Спустя несколько дней «рыцари революции», воспользовавшись изъятыми у П.Ф.Рожанского ключами, произвели тщательный обыск на его квартире, в доме по Паганкиному переулку. Обыск производился, естественно, в отсутствие хозяев, в качестве понятого был приглашен хозяин дома Василий Черехинский.
Опись найденных у Рожанских вещей поражает дотошностью, с которой работали и, видимо, не один час на квартире «контрреволюционера» псковские чекисты. В нее было включено абсолютно все, что только в ней находилось: от старой, потертой мебели, пианино и картин в рамах до различной кухонной посуды, занавесок, мужских кальсон, дамских рейтузов, нижних юбок и фартуков. Этот список из двухсот наименований вещей замыкали тазы, ведра, половые щетки. Отдельным списком проходили некоторые личные вещи Рожанского: его документы, ордена, письма.
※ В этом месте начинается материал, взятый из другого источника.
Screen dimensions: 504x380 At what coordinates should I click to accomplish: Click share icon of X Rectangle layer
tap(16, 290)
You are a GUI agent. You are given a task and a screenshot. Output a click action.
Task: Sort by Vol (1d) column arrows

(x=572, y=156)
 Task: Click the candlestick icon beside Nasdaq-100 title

Акт обыска в квартире Рожанских подписали сотрудник ГубЧК Богданов, секретарь Псковского уездного комитета РКП (б) Мешуков и секретарь губернского комитета партии Алексей Иванович Котов, который, кстати, все вещи принял под расписку. Ключ от квартиры, отобранный у арестованного Рожанского, следователь Богданов чуть ли не торжественно вручил товарищу Котову. Так, можно сказать, состоялась экспроприация буржуазной собственности в пользу молодой пролетарской власти.
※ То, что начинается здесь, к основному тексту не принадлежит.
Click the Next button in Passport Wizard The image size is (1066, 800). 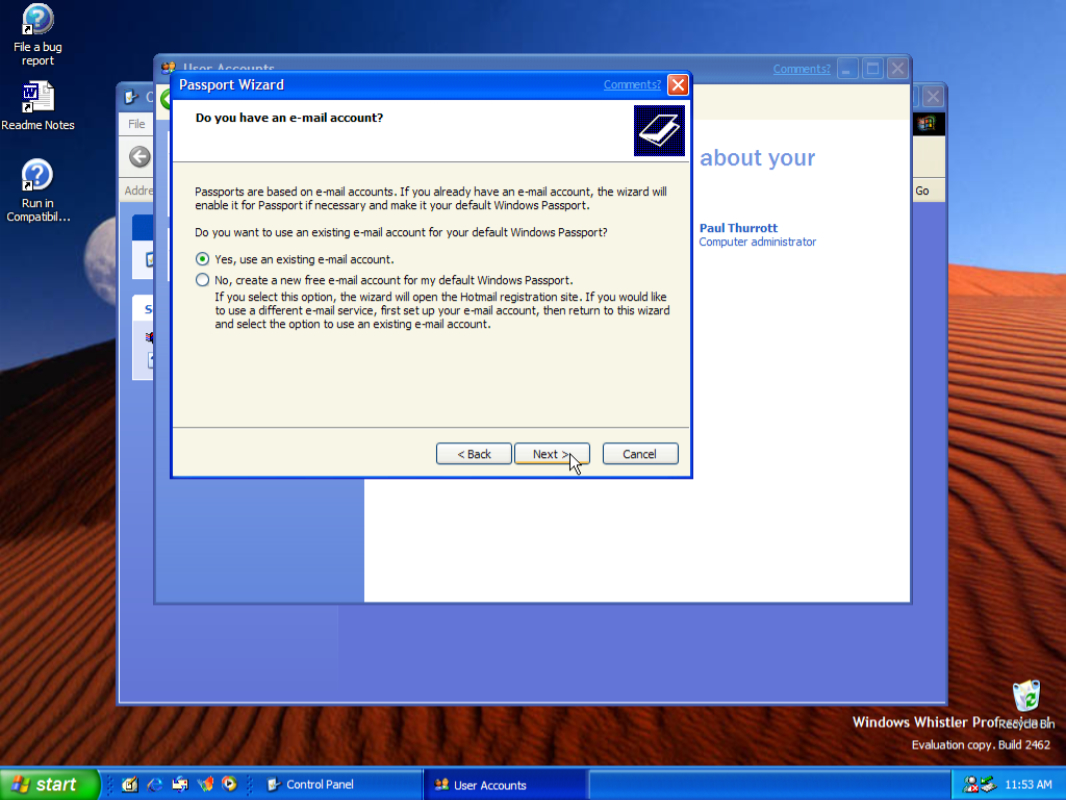coord(551,454)
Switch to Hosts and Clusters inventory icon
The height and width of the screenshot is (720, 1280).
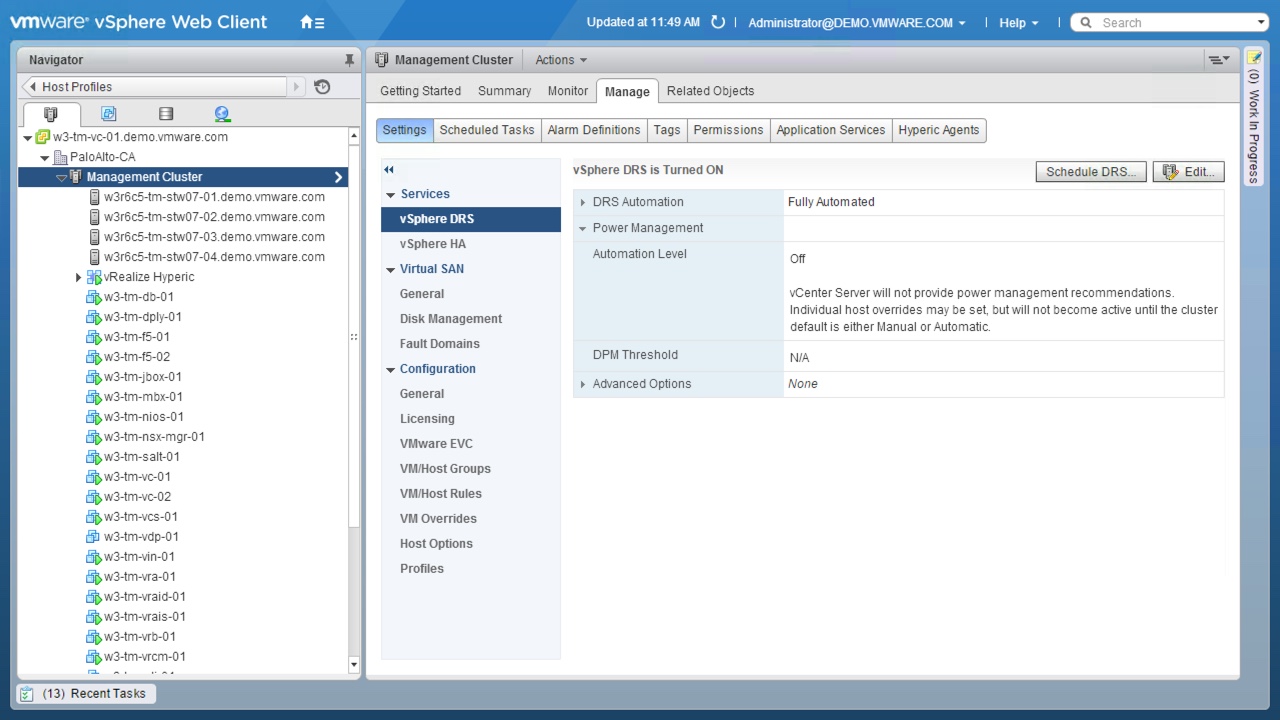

Нам неведомо, как отметил Котов свое новоселье, но его настроение было явно испорчено на другой день, когда он пришел вечером в «собственную» квартиру вместе со своим товарищем Федем, секретарем городской партийной комиссии. Оказалось, что навесной замок на дверях был сорван, а в квартире находились «две неизвестные старухи», как было сказано в заявлении, которое Федь, не мешкая, направил в ГубЧК. По этому заявлению в Паганкин переулок тут же прибыл сотрудник Серостинский и установил, что одна из старух была женой арестованного П.Ф.Рожанского — Марией Ивановной, которая еще утром приехала из деревни Новоселье вместе со своей знакомой. Обнаружив, что дверь ее квартиры заперта на висячий замок, Рожанская отыскала в чулане молоток и взломала его.
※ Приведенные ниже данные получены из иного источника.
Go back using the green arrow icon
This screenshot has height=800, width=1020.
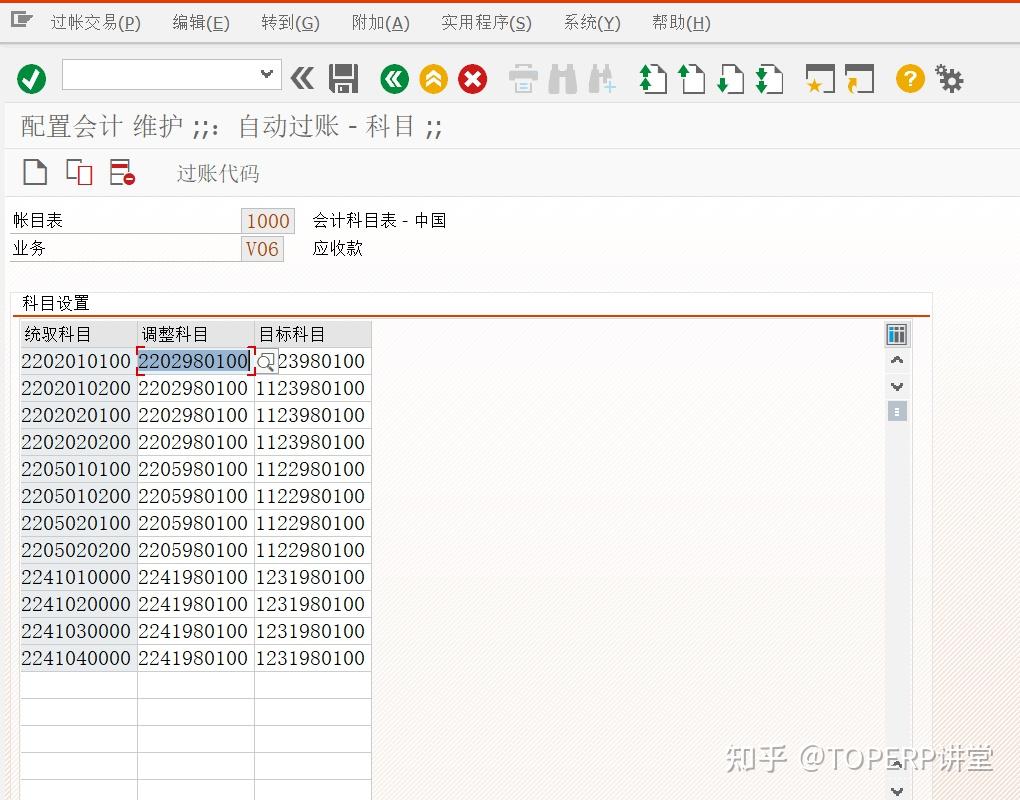point(393,79)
По этому поводу чекистами был составлен новый акт, однако во время его заполнения Мария Ивановна молчать не стала, а высказала все, что она думала о происходящем. Посетовав на то, что все ее сундуки и корзины изрыты до
неузнаваемости, а из стоявшего на кухне мешка с рожью исчезло более пуда зерна, она, на свою беду, перешла к обобщениям. Согласно составленному тут же протоколу, М.И.Рожанская «вела себя вполне антисоветски и антисемитски указывая, что евреи забрали власть в свои руки, а русские скоро поддались, и это обидно и плохо». На вопрос чекистов, кто же эти евреи, Мария Ивановна ответила: «Троцкий и Зиновьев». К тому же, как показал потом в своих свидетельских показаниях «новосел» А.Котов, «бывшая владелица квартиры» заявила, что если «вы будете действовать так, как в Великих Луках, расстреливая беспричинно в день по 300 человек, то скоро придут наши, и вы пропадете». Котов также подтвердил ее слова, сказанные по поводу того, что «русский народ попал под влияние большевиков, а российская республика теперь управляется одними евреями».
Всего этого было достаточно, чтобы арестовать и шестидесятипятилетнюю М.И.Рожанскую по обвинению в «агитации против Советской власти», а также в том, что «у нее шесть сынов и дочь — белогвардейцы».
Ко всему этому обнаружилось, что из квартиры исчезли некоторые вещи, обозначенные чекистами в описи. Подозрение тут же пало на Марию Ивановну. Вначале она отрицала всякое отношение к пропаже, однако на повторном допросе 27 сентября Рожанская созналась в том, что взяла кое-что из лично принадлежавших ей вещей, часть которых она обменяла на хлеб, а остальные попросила спрятать хозяина дома.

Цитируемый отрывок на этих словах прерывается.